The Syrian revolutionary flag flew side by side in Tahrir Square with the Egyptian flag, during Egypt's revolutionary period [Twitter]
The Syrian revolutionary flag flew side by side in Tahrir Square with the Egyptian flag, during Egypt's revolutionary period [Twitter]

An Egyptian social media campaign standing in solidarity with Syrian refugees has sparked on Twitter in response to lawyer Samir Sabry’s calls for new laws to strictly surveil Syrian business owners to prosecute “those who finance terrorism and hostility against their country”.

Sabry is notorious for his lawsuits accusing celebrities of “indecency”. He also accused Syrians of “invading” commercial areas in Egypt and driving up housing prices.

There are currently around 130,000 registered Syrian refugees in Egypt, according to the UN refugee agency, and they live in Egyptian communities rather than refugee camps.

There was an outpour of support on Twitter for Syrians in Egypt, in the form of a trending Arabic hashtag emphasising that they are welcome in Egypt.

Youssef Hussein, the Egyptian host of “Joe Show”, an Arabic talk show and political satire television programme, tweeted that Syrians “are not guests here [in Egypt], our home is your home”.

Khaled Awad tweeted: “Made by Syrian hands on Egyptian land. Syria and the Syrian people are in our hearts forever.”

While Makram Abdou wrote: “Who said these people [Syrians] are strangers here? We have the same customs and traditions, the same blood.

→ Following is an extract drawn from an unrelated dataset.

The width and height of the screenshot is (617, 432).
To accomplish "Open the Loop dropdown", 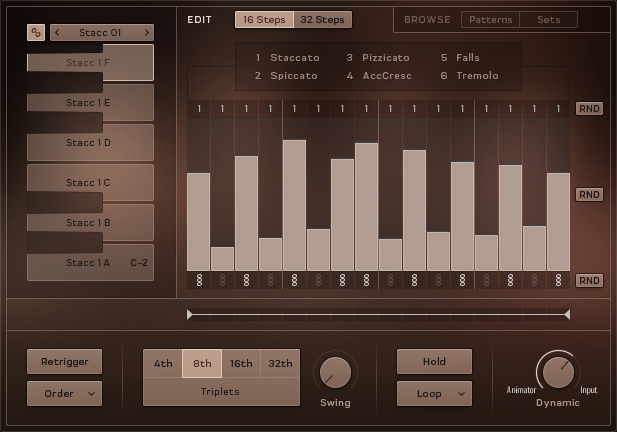I will (434, 394).
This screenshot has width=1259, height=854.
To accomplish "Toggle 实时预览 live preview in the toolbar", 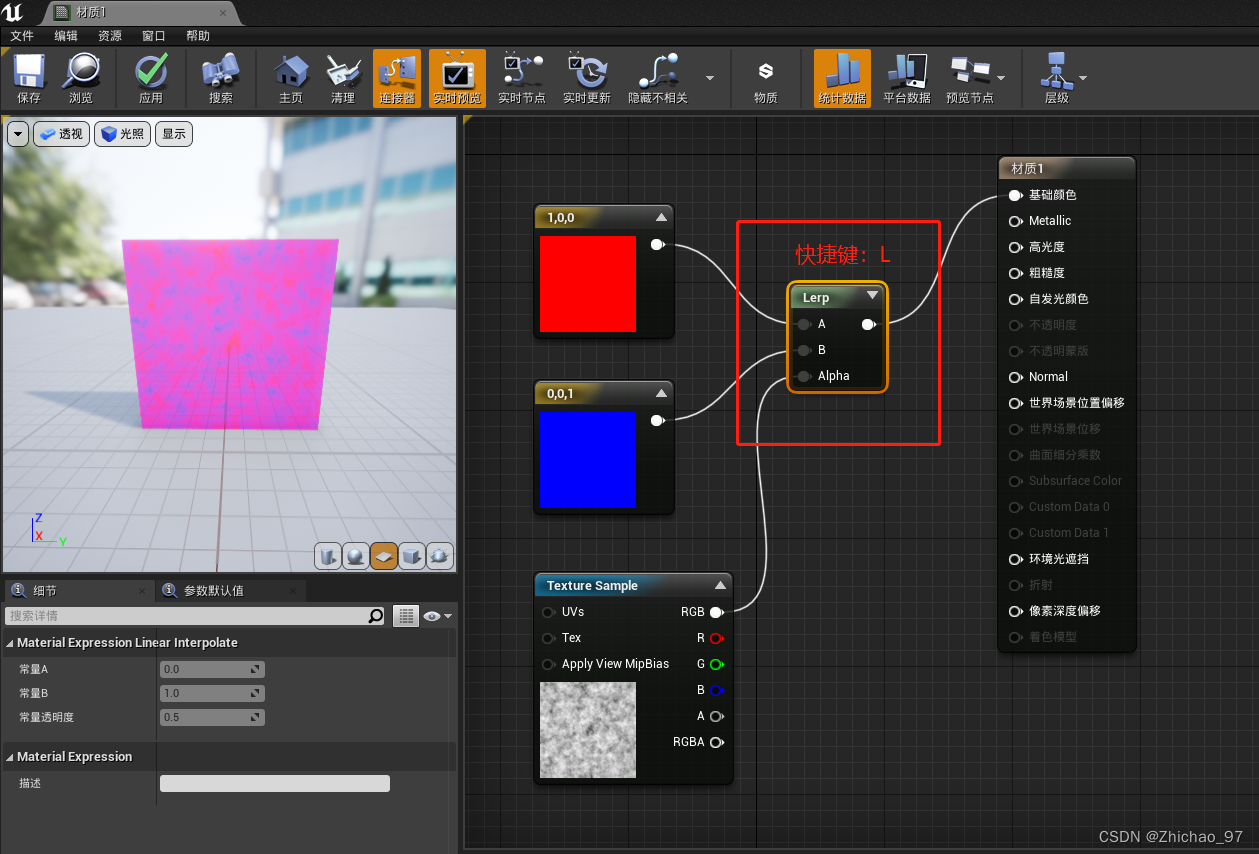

Are hearts are one and the colours of our flags are one.”

Some drew on Egypt and Syria’s shared history: when the two countries formed the United Arab Republic in 1958 under President Gamal Abdel Nasser, a political union that lasted until 1961, and prayed for “maintaining love and unity always” between the Egyptian and Syrian people.

And when Damascus radio expressed solidarity with Egypt during the tripartite aggression on Egypt in 1956: “From Damascus, here is Cairo”, the radio presenter said.

And in 2011, when Egyptians took to the streets during their revolution holding both the Egyptian and Syrian flags in support of the uprising against Damascus.

This strong connection clearly transcends borders, as thousands have tweeted in solidarity with their fellow Syrians.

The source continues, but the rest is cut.